The Tropical Rainfall Measuring Mission (TRMM) satellite is a joint program between the National Aeronautics and Space Administration (NASA) and the Japan Aerospace Exploration Agency (JAXA). The TRMM satellite is in a low Earth orbit and covers the entire tropics and subtropics in about a day. The Tropical Rainfall Measuring Mission (TRMM) is the first mission to make rainfall measurements over the global tropics and subtropics. Before TRMM, the distribution of tropical rainfall was very uncertain, especially the variation throughout the day. The TRMM satellite is not in a sun-synchronous orbit - this allows it to measure precipitation at different times throughout the day and night.
The TRMM satellite has a number of instruments, but three are particularly useful for tropical weather modeling and forecasting.
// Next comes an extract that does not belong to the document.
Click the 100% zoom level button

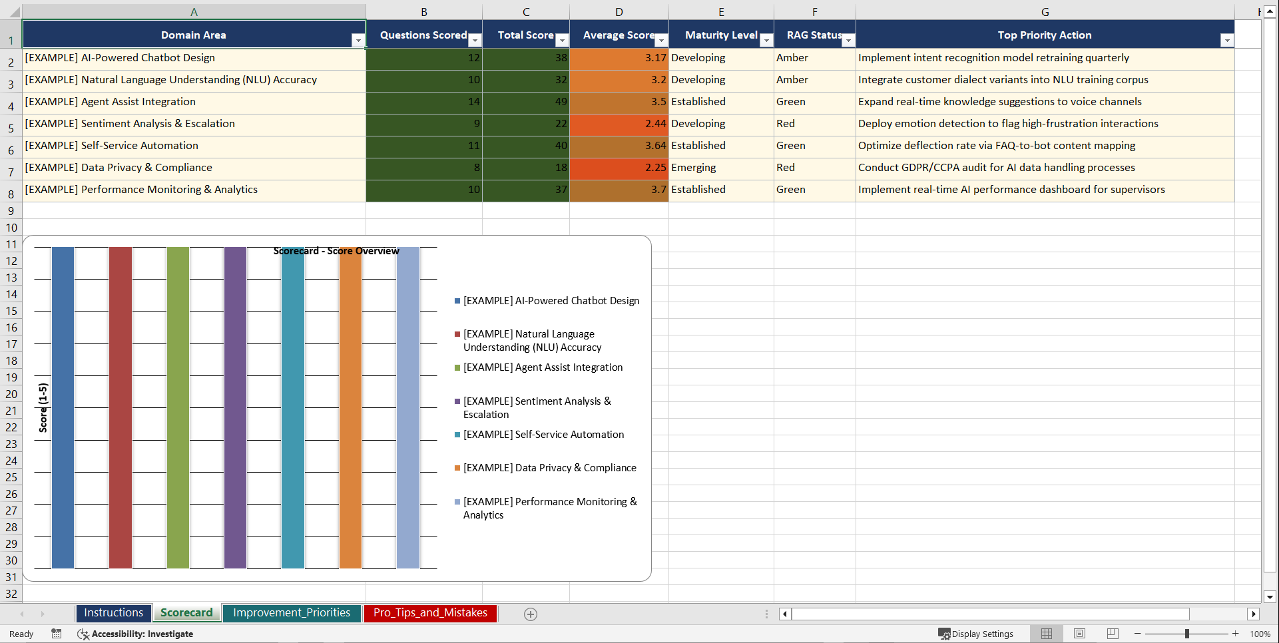pos(1260,634)
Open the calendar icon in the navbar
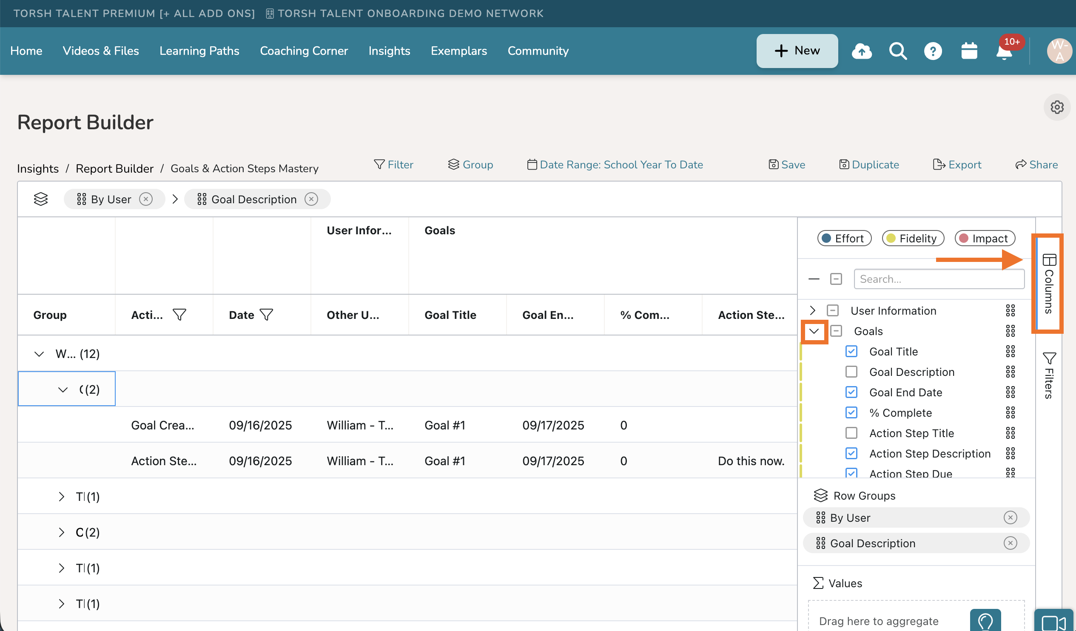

TRMM has a Precipitation Radar instrument that can image storms in three dimensions up to a height of 20km (about 12 miles) from the Earth’s surface in a swath [insert km] 154 miles wide. This provides images of the rainfall patterns in a tropical cyclone, giving forecasters and researchers valuable data about the storm.
The second instrument on board TRMM is the Microwave Imager (TMI), which is a passive microwave instrument that provides quantitative rainfall information over a wide swath. The TMI has an 878km (547 miles) swath at the Earth’s surface. From the TMI, various measurements of rainfall are available, including monthly averages and rainfall anomalies.
A third instrument is the Lightning Imaging Sensor (LIS). The LIS detects and locates lightning over the tropical region of the globe. The lightning detector is a combination of optical and electronic elements capable of locating and detecting lightning within individual storms, day or night. Information about lightning can help forecasters understand the intensity of a storm.